When he realizes that Paul and Silas have been freed from their chains, he decides that it is his duty to fall on his sword and kill himself. This is one way of looking at ourselves and the world; we can see ourselves in all of our failure to live up to the expectations of ourselves and others. We can see how we have failed in the very things we were meant to have done. We can dwell on how much we have not been the people we are meant to be. We may not take this attitude to logical conclusion of suicide, but we will commit many little acts of suicide, self-hate, and self-sabotage.

This is one limit of human freedom. On the other hand, when the jailer realizes that Paul and Silas haven't gone anywhere he asks, "What must I do to be saved?" This act of vulnerability, of admitting that he lacks something, leads him to baptism. This is the other limit of human freedom.

He goes from preparing to commit suicide to having a baptismal party with his whole household in one paragraph. Quite a turnaround!

We can look at our failure to be perfect, even our failure to be good or what we are meant to be, in two ways. We can hate ourselves because we're imperfect. In the end this kind of self-hate is a form of inverted pride; it assumes that we are supposed to be a genius or a saint.

On the other hand, we can look at our imperfection and accept our vulnerability and humiliation. And when we do this we can enter a school of prayer, and come to the right dependence of a creature on God.

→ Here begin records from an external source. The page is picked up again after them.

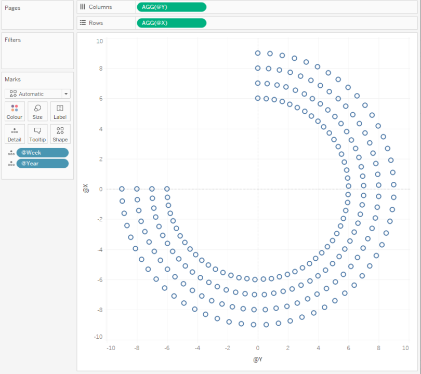Open the Colour marks property
The height and width of the screenshot is (374, 421).
pos(14,111)
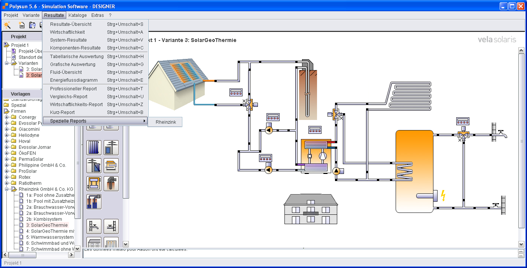Image resolution: width=527 pixels, height=268 pixels.
Task: Select the orange boiler component in palette
Action: (x=111, y=165)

So there are the choices for the broken and imperfect creature. Hate yourself because of it and tend toward suicide, or learn vulnerability and humility from it and tend toward God.

2 comments:

Don said...

I've been thinking a lot about perfection. It just doesn't exist in the world. God is perfect but nothing else is. One of our own Native American tribes deliberately knit an imperfection into each blanket they made. This imperfection was the mark of the Creator. Perhaps our obsession with perfection is more a sin than sin and imperfection in themselves.

Brother Charles said...

It did a lot for me one day when a spiritual director pointed out to me that perfection can be an idol. That is to say that perfection can become our God all too easily.

Thanks for writing in!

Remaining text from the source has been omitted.